Overexposed: A Self-Love Project.

Overexposed: NYC Just Ended a 53 Year Drought.

Time is such a fascinating thing to witness as you get older.

Picture this: You’re a kid in the 90’s, born and raised in New York City. You’re walking around Bensonhurst, Brooklyn on 18th Avenue, and every adult walking by either is sporting a New York Knicks jersey or t-shirt of some sorts. Almost every New York based sitcom or television show has their main characters in Knicks gear, or the basis of that specific story line is New York sports related somehow.

You’re too young (and not into sports) to realize that that was 90’s culture. Simply wearing a sports jersey of the home team became a unity symbol for a city that lost its “joy” throughout the following years to come. Tragedies happened, gentrification started, and New York began to lose what made it New York in the first place: being a New Yorker.

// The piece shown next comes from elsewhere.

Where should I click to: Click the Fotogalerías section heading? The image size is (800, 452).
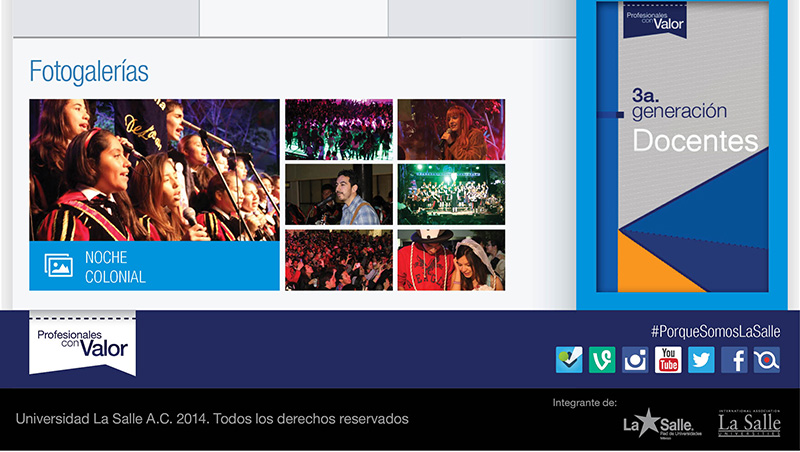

Then, on a hot, summer Saturday night, the New York Knicks became the 2024 NBA Champions, something that most of us have not been born long enough to ever see because the last time it happened was 53 years ago.

For the first time since I’ve been alive, I’ve witnessed what New York was always meant to feel like. The strangers you met at the bar felt like long-time friends every time the Knicks scored a point. Every game in the playoffs that they won felt like a celebration with each one getting bigger and louder. For once, New York felt like New York, and the pride that we carry as a city is the reason why we are known the way that we are.

Whether you are a native New Yorker or if you’ve been here for the last couple of years, New York won, and the way that it won reminds me that even when someone or something doesn’t think you will make it, you eventually do make it, and the only thing that got you there was that you didn’t quit.

That’s the whole lesson I got from this playoff run.

Hi, my name is Liz, and I am learning not to quit when things feel intangible for me to get.

Lemme explain.

It’s weird for me to tie in this historic win with mental health, but through the celebrations and for someone that got into the Knicks a couple of weeks right before the playoffs, I got to see and feel everything. The Knicks were not the #1 team in their conference going into the playoffs; they weren’t even the second. They were a team that just made the playoffs at the end of the regular season, and even then people did not think they would be real contenders for the championship.

The same goes for mental health.

It’s hard to not see the light at the end of the tunnel when the light merely is just the size of a dot. It’s hard to see the path towards the goal when you find yourself continuously going back ten spaces every 3 that you take forward. It’s hard to see the change when you finally believe you are not meant for it after every single time that you are close to it. It’s hard to see things through to the end when it feels like it’s never coming.

It’s coming. It always does.

Because that’s the thing about fighting for your mental health. You’re going to have super good days where you reflect back and feel yourself healing, but you’re also going to have super bad days where you aren’t able to see anything in your view besides the hardships you are going through. Those days seem to be the ones that stay with us the most, thinking that a bad day, week, month or year is proof that things aren’t going to work out. We forget that in that time, there are good times— that is something that we should be celebrating.

We should celebrate those good days; the wins you have against your mental health. The days where something goes wrong at your job but you don’t allow it to defer your mood. The days where you overcome an internal fear because you felt courageous enough to try. The days where you didn’t expect to be good ones until you went out there and lived it.

Even when the odds are against you, go against the odds.

I am learning to accept that my lows are not a complete picture of my journey; it’s just a fragment of it. My lows teach me how to keep going because you know that the lows are not definitive; they are just a moment in time. I’ve experienced so many lows in my life and somehow there has always been highs to overshadow them. I’ve had band days, weeks, months, and years— but the good ones are what fuels me to keep going, even when OCD wants me to dig deeper and deeper into the rabbit hole of uncertainty.

The uncertainty of the end result is what makes the journey an actual journey.

So here I am, as a naive New Yorker celebrating a win that many people before my time have waited 53 years for. People that got to see the win in 1973 and waited for decades for their team to do it again. Some have passed since then and most of us weren’t even born yet, but the feeling is mutual: keep going. The brighter days will come.